Identify clinical and serologic features that more accurately predict a diagnosis of celiac disease (CD) in children with type 1 diabetes mellitus (T1DM), particularly focusing on the degree of elevation of tissue transglutaminase immunoglobulin A (TTG IgA) and dilution of positive endomysial antibody (EMA).
We performed a single-center retrospective review of patients with T1DM who underwent endoscopy from 2016 to 2022 for evaluation of CD. We compared demographic, anthropometric, and laboratory data as well as symptoms and endoscopy findings for subjects with and without CD.
Of 123 subjects who underwent esophagogastroduodenoscopy, 74 (60%) were diagnosed with CD. Univariate logistic regression analysis revealed the factors associated with CD were degree of TTG IgA elevation, EMA positivity, and degree of EMA dilution. For every 10-fold increase in TTG IgA, there was a 4.7× increased risk of CD. TTG IgA ≥10 times the upper limit of normal (ULN) provided a positive predictive value (PPV) of 85% (confidence interval [CI]: [0.76-92]) in all subjects and 91% in asymptomatic subjects (CI: [0.75-0.98]). Of 66 subjects with EMA data, 41 (62%) were positive and 32 had CD (PPV = 0.78). Of 12 asymptomatic subjects with positive EMA, eight had CD (PPV = 0.67). For subjects with EMA ≥ 1:80, all were diagnosed with CD, and all had TTG IgA ≥10 times the ULN.

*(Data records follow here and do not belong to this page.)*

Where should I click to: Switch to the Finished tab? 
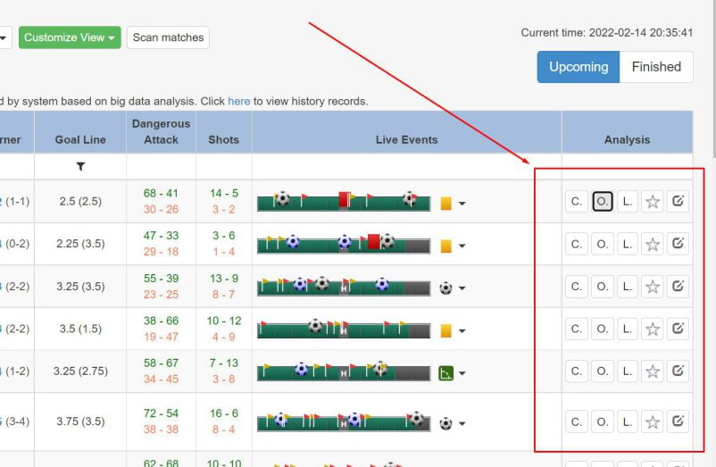656,67
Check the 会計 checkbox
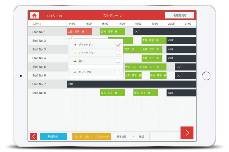Viewport: 229px width, 152px height. [118, 61]
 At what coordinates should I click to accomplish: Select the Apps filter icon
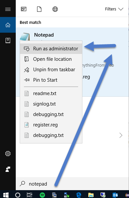point(24,9)
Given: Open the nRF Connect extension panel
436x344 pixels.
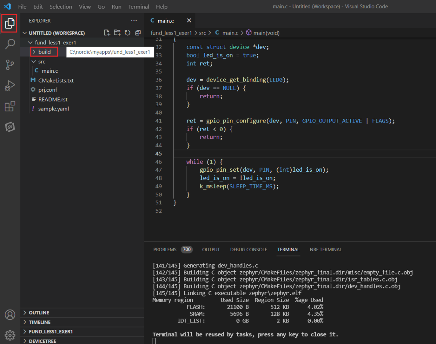Looking at the screenshot, I should coord(10,127).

Among patients with T1DM, symptoms, adjunct labs, and anthropometrics do not help predict CD, but the degree of elevation of TTG IgA and dilution of a positive EMA result do.
确定更准确地预测儿童 1 型糖尿病(T1DM)患者乳糜泻(CD)诊断的临床和血清学特征,特别是关注组织转谷氨酰胺酶免疫球蛋白 A(TTG IgA)升高程度和阳性内肌抗体(EMA)的稀释度。
我们对 2016 年至 2022 年期间因 CD 评估而行内镜检查的 T1DM 患者进行了单中心回顾性研究。我们比较了有和无 CD 的患者的人口统计学、人体测量学和实验室数据以及症状和内镜检查结果。
在接受食管胃十二指肠镜检查的 123 名患者中,74 名(60%)被诊断为 CD。单变量逻辑回归分析显示,与 CD 相关的因素是 TTG IgA 升高程度、EMA 阳性和 EMA 稀释程度。TTG IgA 每增加 10 倍,CD 的风险增加 4.7 倍。TTG IgA≥10 倍正常值上限(ULN)在所有患者中提供了 85%(置信区间 [CI]:[0.76-92])的阳性预测值(PPV),在无症状患者中为 91%(CI:[0.75-0.98])。在有 EMA 数据的 66 名患者中,41 名(62%)为阳性,32 名患有 CD(PPV=0.78)。在 12 名无症状且 EMA 阳性的患者中,有 8 名患有 CD(PPV=0.67)。对于 EMA≥1:80 的患者,所有患者均被诊断为 CD,且所有患者的 TTG IgA 均≥10 倍 ULN。
在 T1DM 患者中,症状、辅助实验室和人体测量学无助于预测 CD,但 TTG IgA 的升高程度和阳性 EMA 结果的稀释度有助于预测 CD。